Work item: Line by line, print the records exactly as they are, dropping the pictures.

Information shown:
━━━

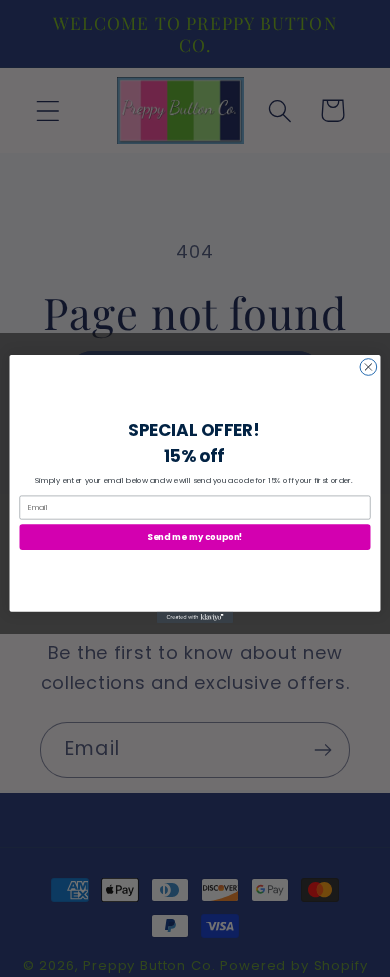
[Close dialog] (368, 366)
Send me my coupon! (194, 536)
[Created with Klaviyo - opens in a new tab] (195, 616)
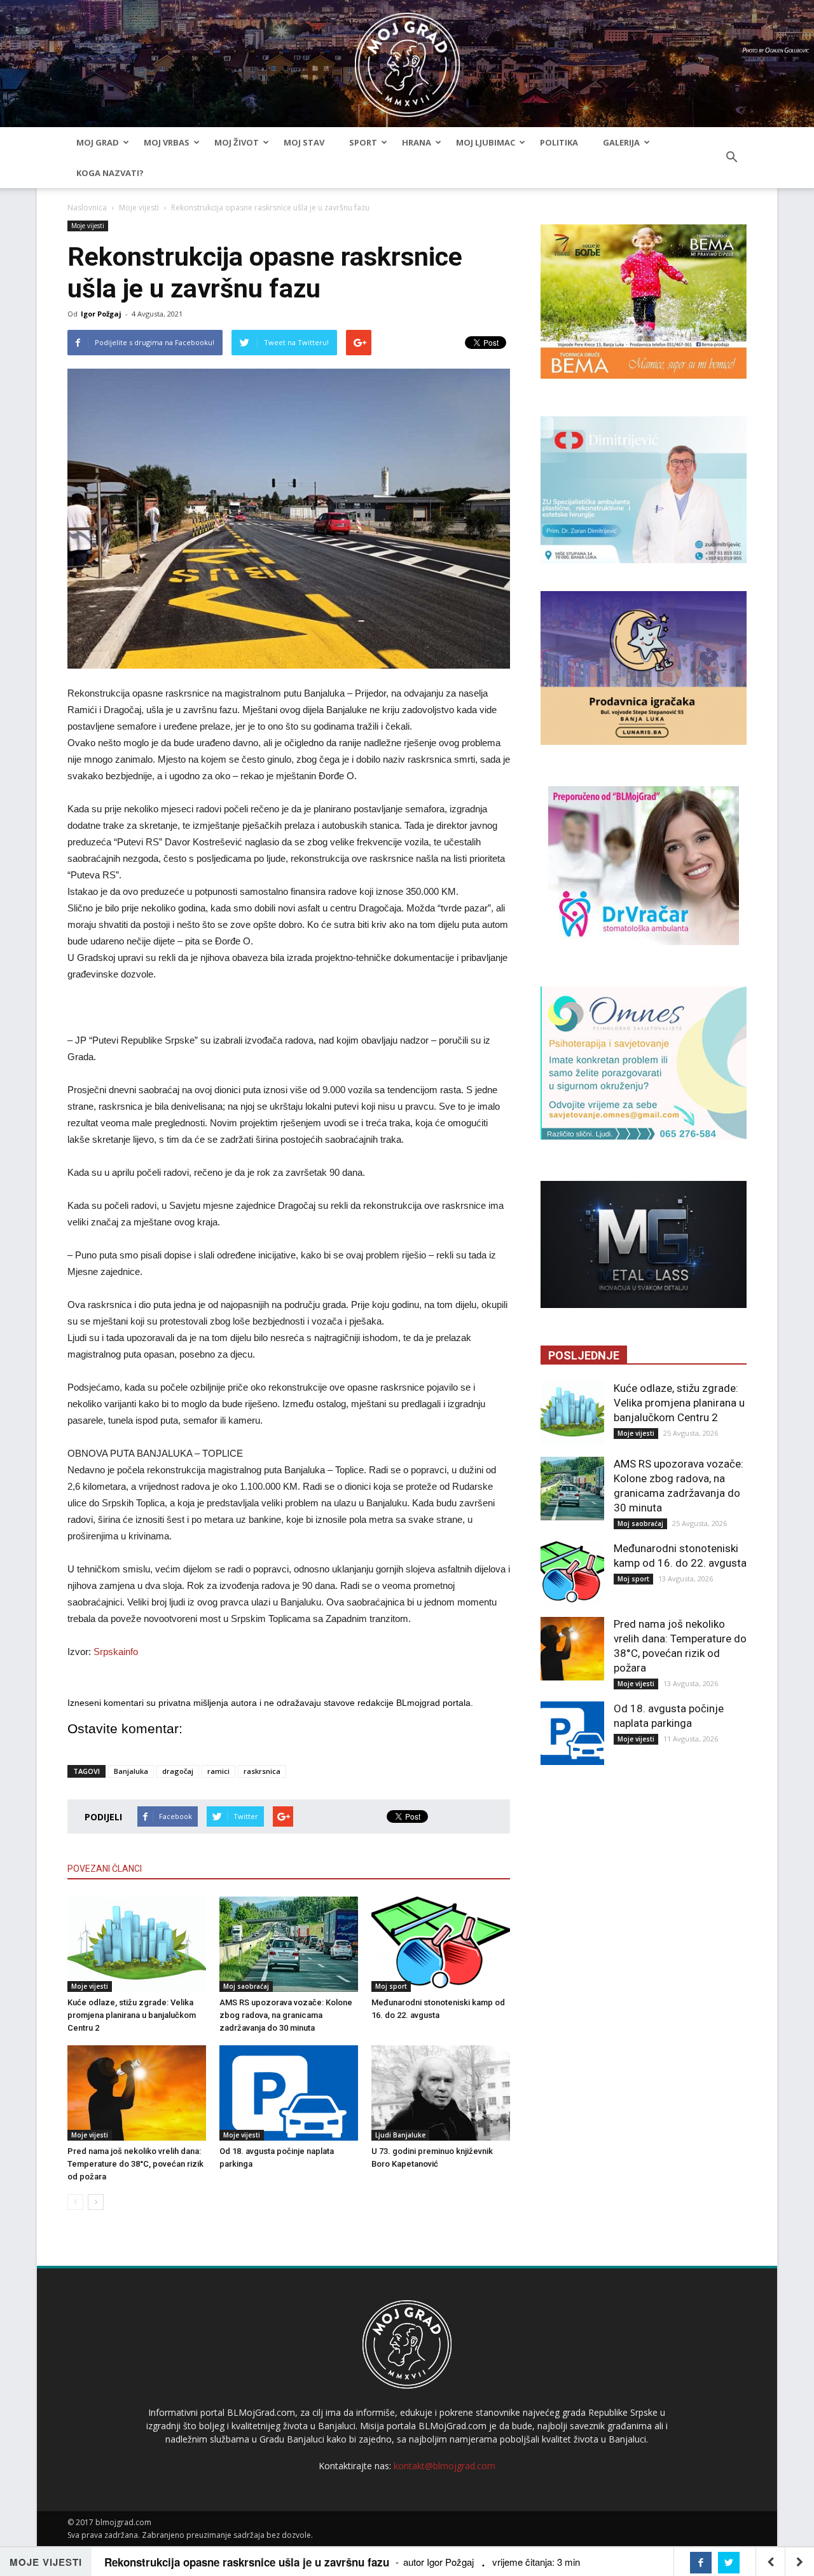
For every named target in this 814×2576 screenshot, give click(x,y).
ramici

━━━

Result of the task:
[Close dialog] (368, 366)
Send me my coupon! (194, 536)
[Created with Klaviyo - opens in a new tab] (195, 616)
For every named target in this 814×2576 screenshot, give click(x,y).
ramici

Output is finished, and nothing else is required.